For format, portrait-oriented 50×70 cm works well on gallery walls and in mid-sized rooms, while 70×100 cm gives the motif enough room to stand alone above a sofa or sideboard. For XXL prints beyond 100 cm on any edge, the source files should carry sufficient resolution to keep the characteristic wood grain clearly legible.

Premium canvas slightly alters the impression: the texture of the support enters into a dialogue with the grain of the woodcut. Those who prefer a more graphic, reduced effect are best served by paper behind glass or a matte aluminium wall print.

Hanging and Combination

The Kiss sits comfortably alongside other works. On a curated gallery wall it can be paired with further Munch motifs, but also with linocuts or calm black-and-white photographs. A consistent frame tone is important — ideally slim, in natural oak or matte black.

As a standalone piece the image has the greatest presence above a seat or at the end of a hallway. Indirect lighting from above draws out the wood grain without bleaching the dark ground of the image.

Häufige Fragen

  • 01

    When was The Kiss by Edvard Munch created?

    Edvard Munch worked on the motif in several stages between 1892 and around 1902. The first known painted version dates from 1892, with a more reduced oil version following in 1897. The best-known variant is the woodcut of 1897 and the reworked print sequence up to 1902, in which the grain of the woodblock itself becomes part of the image. Munch assigned these works to his Frieze of Life, a cross-work cycle addressing love, anxiety, and death.

  • 02

    What does The Kiss Edvard Munch mean thematically?

    The Kiss Edvard Munch is widely understood as a symbol of the dissolution of the individual in the encounter with another person. Unlike classical depictions of love, Munch does not show two separate profiles but allows the faces to merge into a single shared surface. Scholarship reads this merging both as an image of profound intimacy and as a reference to the loss of personal boundaries — a duality typical of Symbolism.

  • 03

    Where is the original held?

    Several original versions exist in parallel. The 1897 oil painting is held at the Munch Museum in Oslo, while further painted and print variants are in the Nasjonalmuseet and in international collections. Woodcut impressions appear regularly in exhibitions on Munch and on printmaking around 1900, since Munch himself placed great value on his graphic work.

  • 04

    Which format suits The Kiss Edvard Munch as a wall art print?

    For gallery walls and mid-sized rooms, portrait-format 50×70 cm is a reliable choice. As a standalone piece above a sofa, bed, or sideboard, 70×100 cm provides a calmer presence and gives the composition enough room to breathe. For XXL prints the source resolution should be high enough that the characteristic wood grain remains clearly visible. Landscape crops are possible but alter the composition and are generally not recommended.

  • 05

    Which material suits this motif best?
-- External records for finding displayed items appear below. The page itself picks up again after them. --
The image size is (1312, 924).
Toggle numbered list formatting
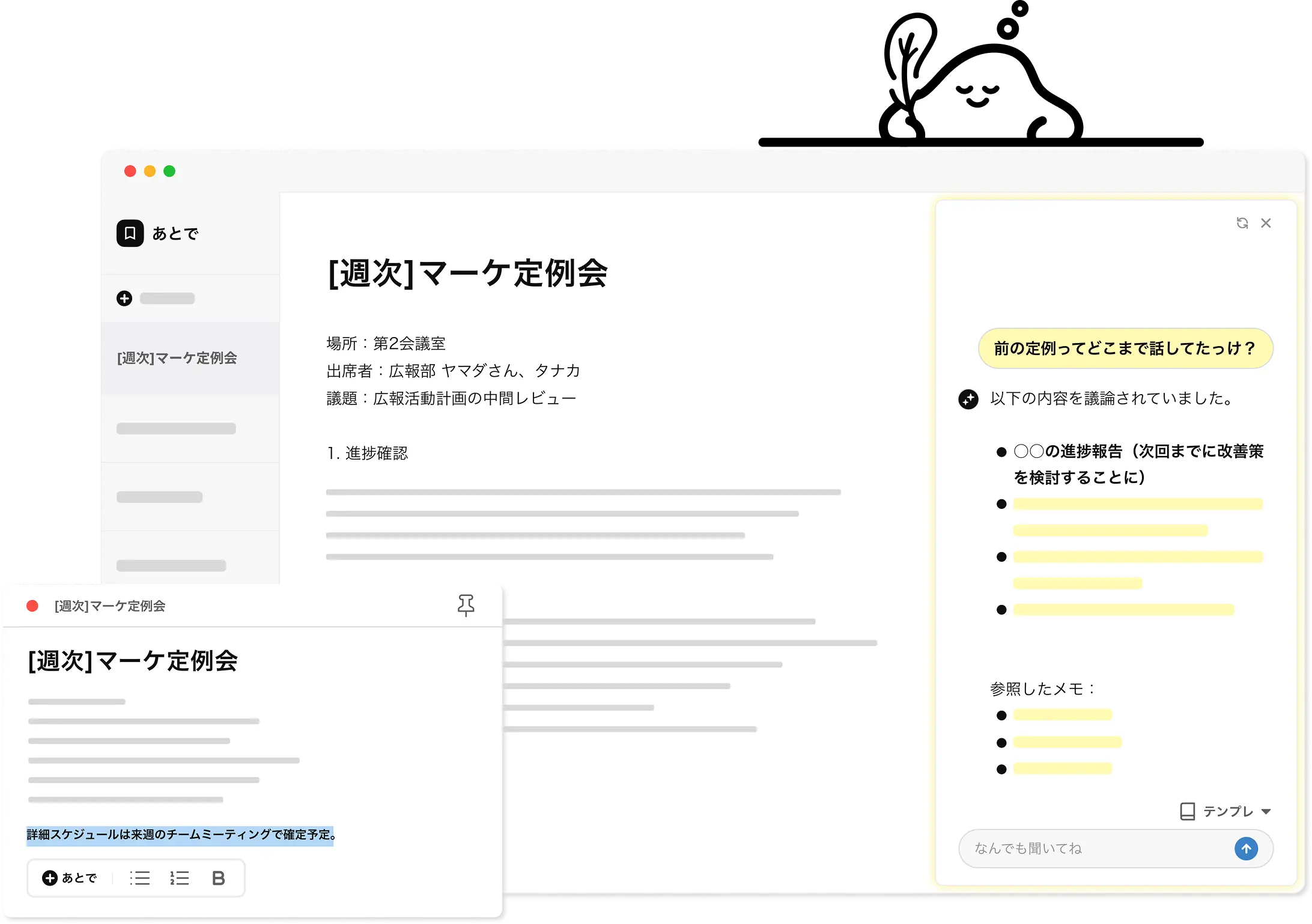pos(179,878)
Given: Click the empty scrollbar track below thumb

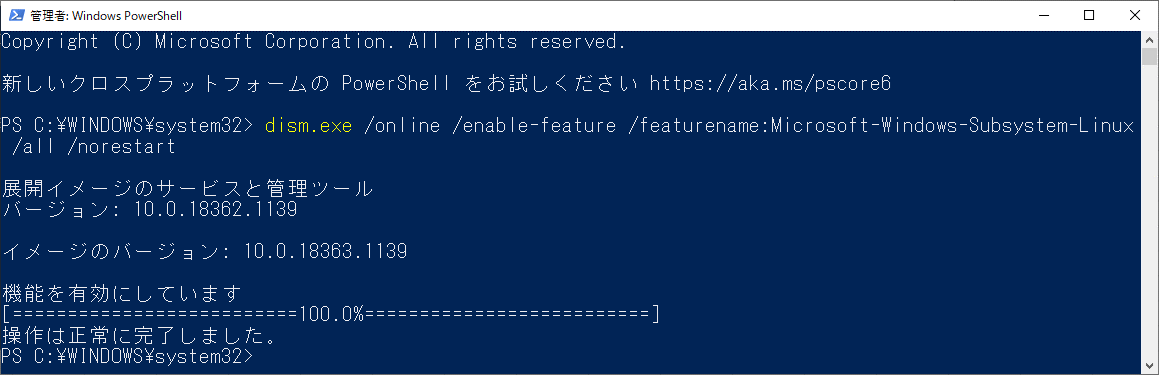Looking at the screenshot, I should coord(1149,214).
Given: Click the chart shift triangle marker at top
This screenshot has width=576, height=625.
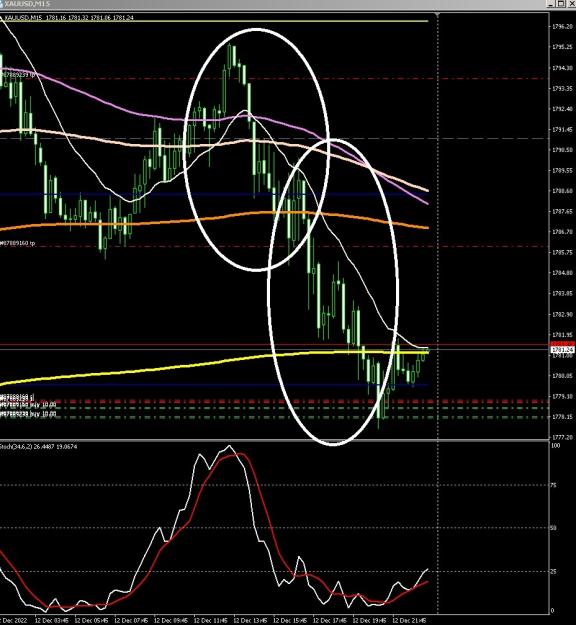Looking at the screenshot, I should coord(437,15).
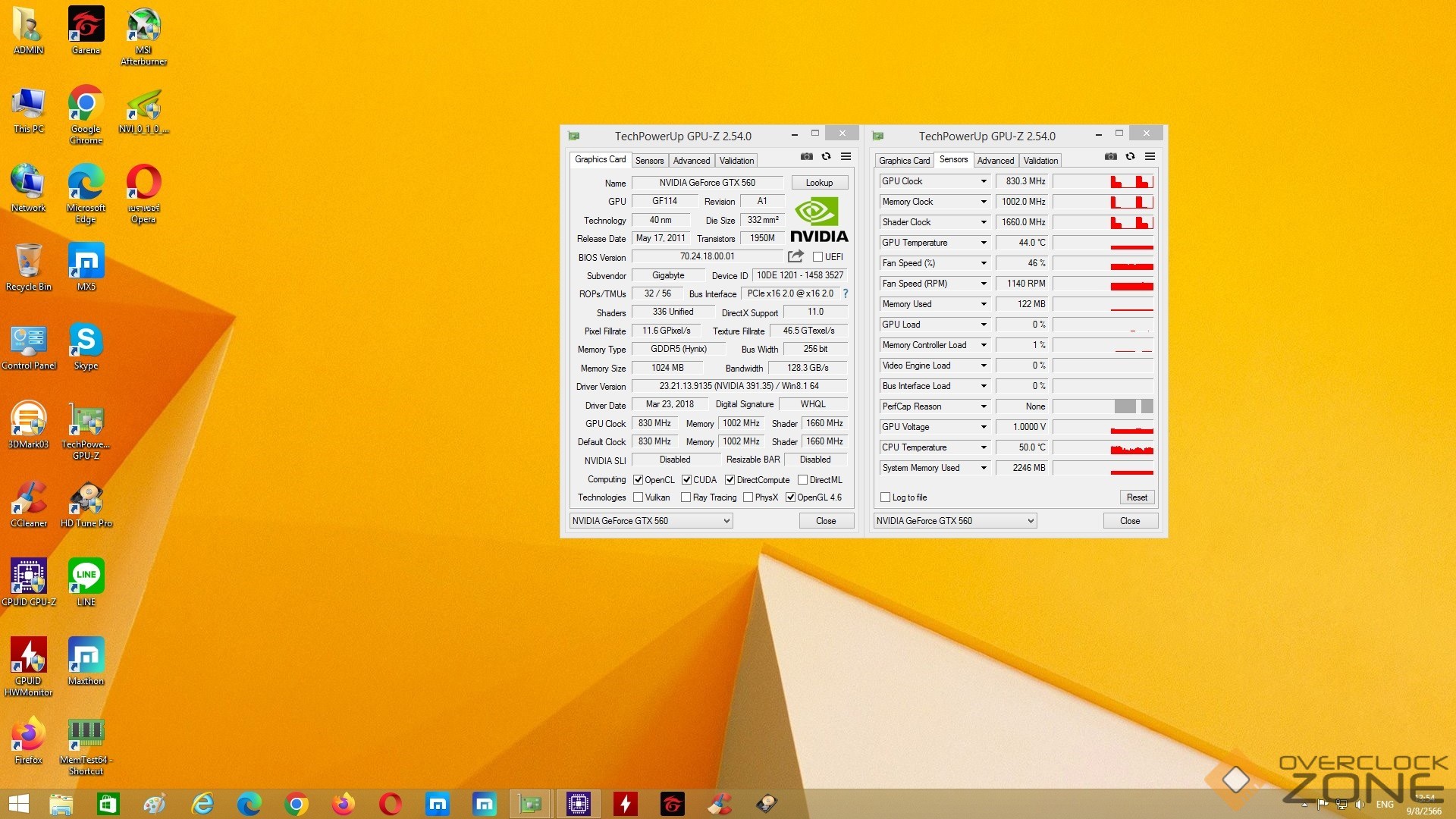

    Because Munch works with a reduced colour palette and visible wood structure, matte surfaces are particularly appropriate. An FSC-certified fine paper from 200 g/m² upwards with a slight texture picks up the woodcut character and avoids unwanted reflections. Premium canvas adds a textile quality to the surface, while a matte aluminium print gives the image a more graphic feel. Reetro prints all variants in Germany, with each material editorially matched to the motif.